Agreement between Clinical Diagnoses, Informant-, and Self-rated Social Responsiveness Scale Measures in an Autism Specialty Clinic

Priyanka Mistry, BS Candidate

Research Assistant – Massachusetts General Hospital
Priyanka Mistry poster

Scientific Abstract

Background: Autism spectrum disorder (ASD) is highly heritable and prevalent condition that carries a significant clinical burden; however, it is under-recognized. The Social Responsiveness Scale (SRS-2) is a 65-item rating scale used to measure autism spectrum severity. We conducted a retrospective chart review to assess agreement between informant and self SRS-2 reports and a clinical diagnosis of ASD, hypothesizing that discordance will be present in overall impairment and symptom characterization results.

Methods: We analyzed 148 patients referred to an ASD specialty clinic with both self and informant rated versions of the SRS-2. Raw scores were calculated and used to generate T-scores for five subscales and one total scale. Spearman correlations (Spearman’s ρ) were calculated and stratified by age (<25 vs ≥25) and sex (male vs female) to examine the correlation between the self- and informant-rated SRS-2 total and subscale T-scores. Agreement of raters on the total and subscale T-scores was established by intraclass correlation coefficients (ICC).

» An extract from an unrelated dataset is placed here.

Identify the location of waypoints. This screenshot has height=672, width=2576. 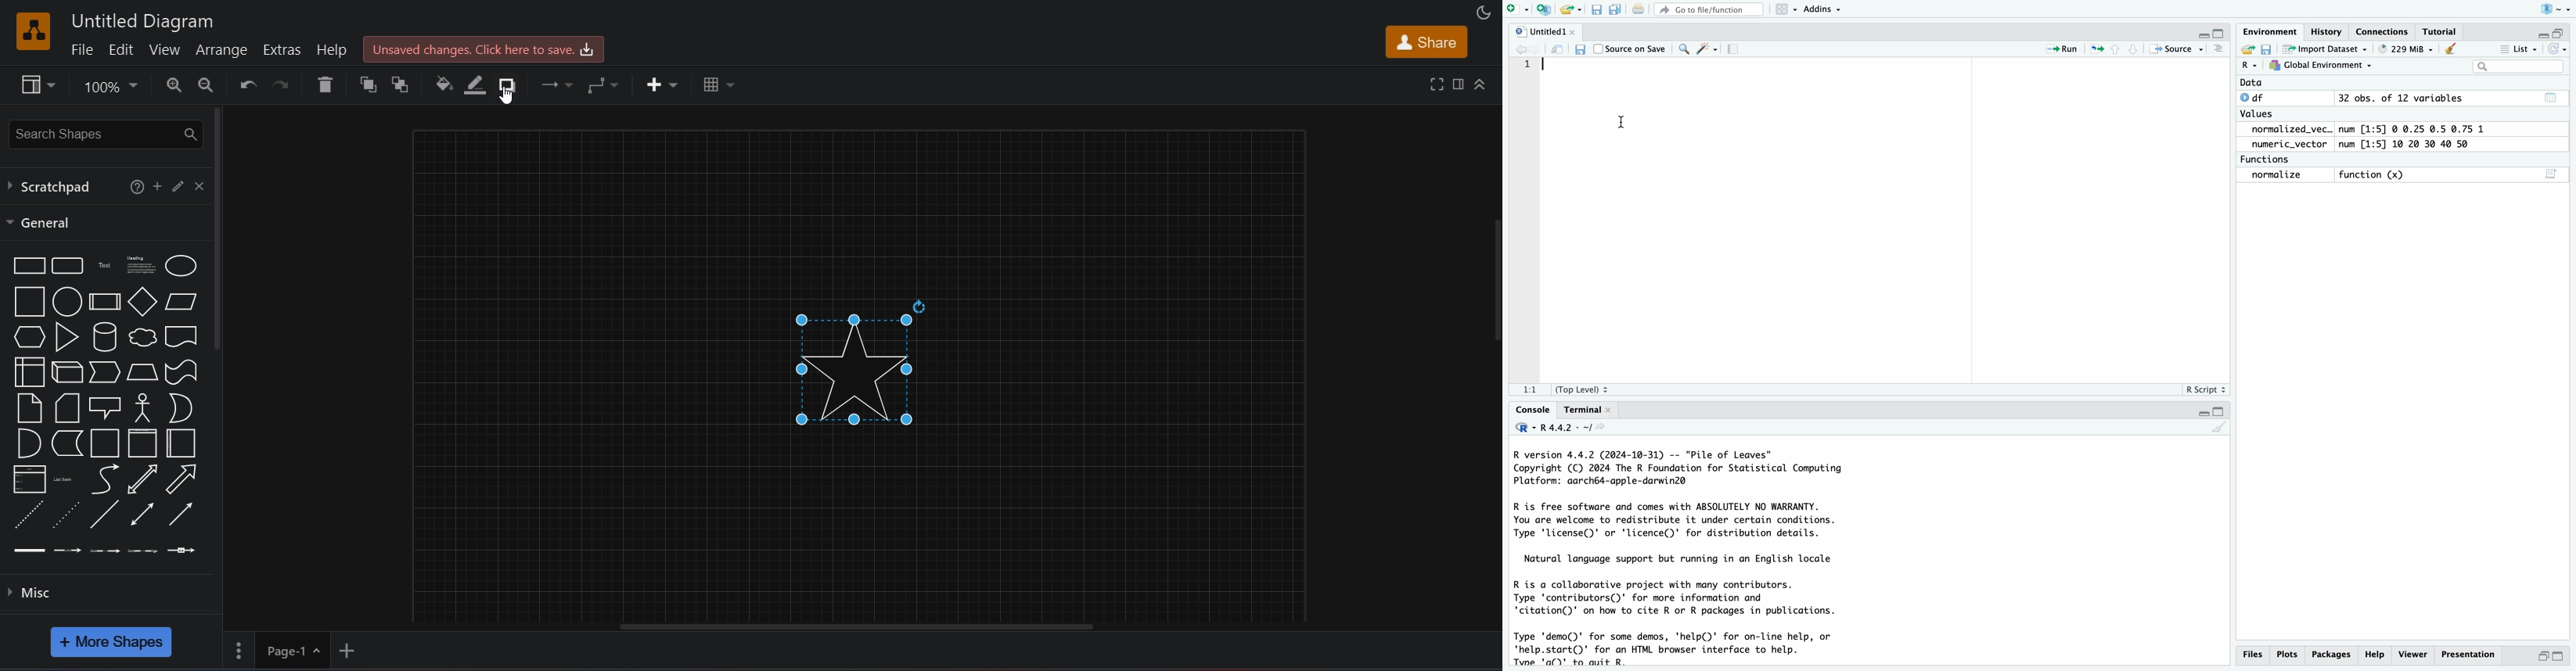
(606, 86).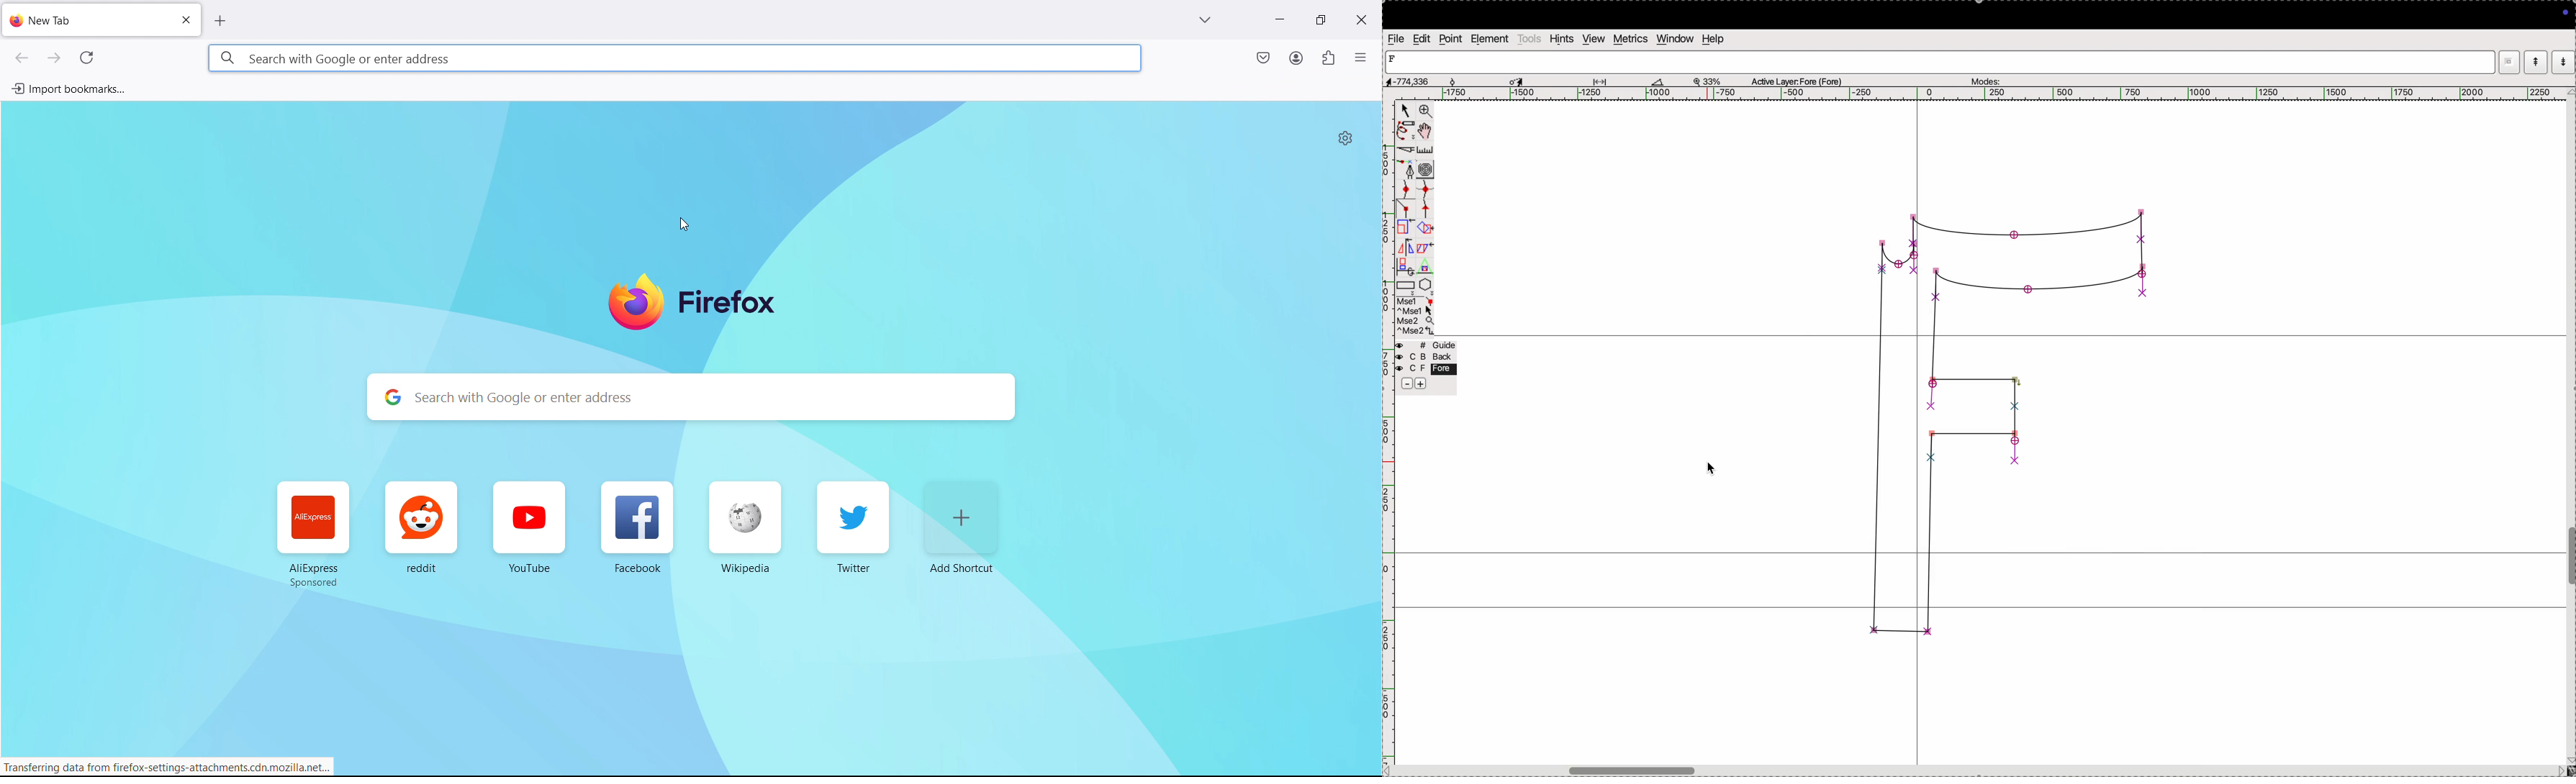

Results: Correlations between the self- and informant-rated SRS-2 scales were all statistically significant, but low (Total: ρ=0.26, Subscales: ρ=0.19-0.50; all p<0.05). The ICCs were consistent with the Spearman correlation results, showing poor consistency between self- and informant-rated scores (Total: ICC=0.30; Subscale: ICC=0.21-0.49; all p<0.05). There was moderate overall agreement when examining impairment, with 54.1% to 72.3% of self and informant reports agreeing. The disagreement between self and informant was 39% and in more than half of cases, the difference in scoring was substantial with a T-score ≥10. As a screening tool, sensitivity and specificity for a positive self or informant SRS-2 report were 72% and 44%, respectively.    

Conclusions: Our findings suggest that a screen positive for ASD on either the informant- or self- rated SRS should be clinically evaluated for ASD. The utility of the SRS-2 as a screening tool is superior when reports when reports from both self and informant are available.